Social Sundays: Getting Ready for Women's History Month

March is Women's History Month in the United States.   While I make sure that remarkable individuals are celebrated all throughout the curriculum, when the opportunity comes around to highlight great women in the world, it's always fun.

This year we are looking at the "stories" of history.  As such students are embarking on sharing the stories of different women.  We will do a newspaper collaborative project on the women's suffrage movement which actually fits in seamlessly to where we are in a U.S. history course I am teaching.  Each student will also select a woman to highlight through a student centered project.  

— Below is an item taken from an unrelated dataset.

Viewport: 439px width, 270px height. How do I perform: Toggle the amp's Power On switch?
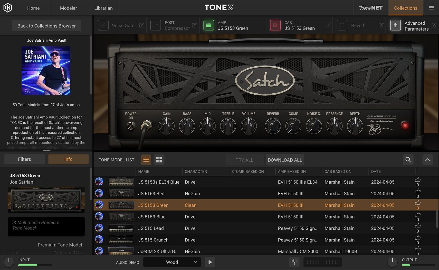pos(131,126)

To kick the month off (a little early), we just started our "doodles."  I gave students stories of 6 different women from different fields.  I provided the stories and doodle templates.  Students selected one of the 6 or chose one of their own and read the stories.  Students are now creating "doodles" about the women.  I can't wait to see them...the one pictured to the left is a work in progress.  We will hang these in our class to inspire our continued study of famous (and infamous) women from the past and present.

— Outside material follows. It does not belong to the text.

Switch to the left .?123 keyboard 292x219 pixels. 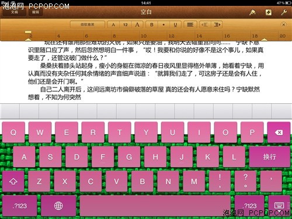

Need more ideas for Women's History month?  Here's what some teacher-authors are up to: 

"My female students often asked why more women aren't mentioned in history books. So many DID make contributions throughout history. My web quest contains informational text on 10 women who have made contributions to our world. Elizabeth Blackwell,Clara Barton,Amelia Earhart,Susan B Anthony,Sally Ride,Rosa Parks,Jane Goodall,Eleanor Roosevelt,Marie Curie and Sacagawea."

"I love this pamphlet activity, because students get to learn about a woman of their choosing from 4 different parts of society, so each student's pamphlet will be different from their classmates'. They also address 4 big questions including whether Women's History Month should continue being celebrated, and picking the woman they think was/is most noteworthy and defending their opinion."

"Whether you support Hillary Clinton or not, she has made history by winning the Iowa Caucus and by being a forerunner for the Democrat presidential ticket.  This coloring activity is a perfect way to tie current events into Women's History Month"

"A walking tour introduction to the significant women allows students to further research a woman of their choice. We then do a "Talk Show" format where different groups of women take the "stage" to tell us more about themselves! In the old days, I called this my 'Oprah Activity!'" 

What will you do for Women's History Month?  Share them below in the comments section.  And if you need some resources, check out the links below.

Social Sundays is a weekly post sharing tips, ideas, resources, and products for teaching social studies.  If you have questions or think there is something I should share, you can leave me a message on Facebook or at the store in the question and answer section. 



  1. Those doodles sound great!

    Have you watched the "Bad Romance: Women's Suffrage" video by Soomo Publishing? It's a great music clip to show when teaching about the women's suffrage movement in the 1900s. It focuses on Alice Paul and the National Woman's Party. The methods they used that were thought to be unconventional then are really shocking to students of today. Alice is one of my favorite women to learn/teach about!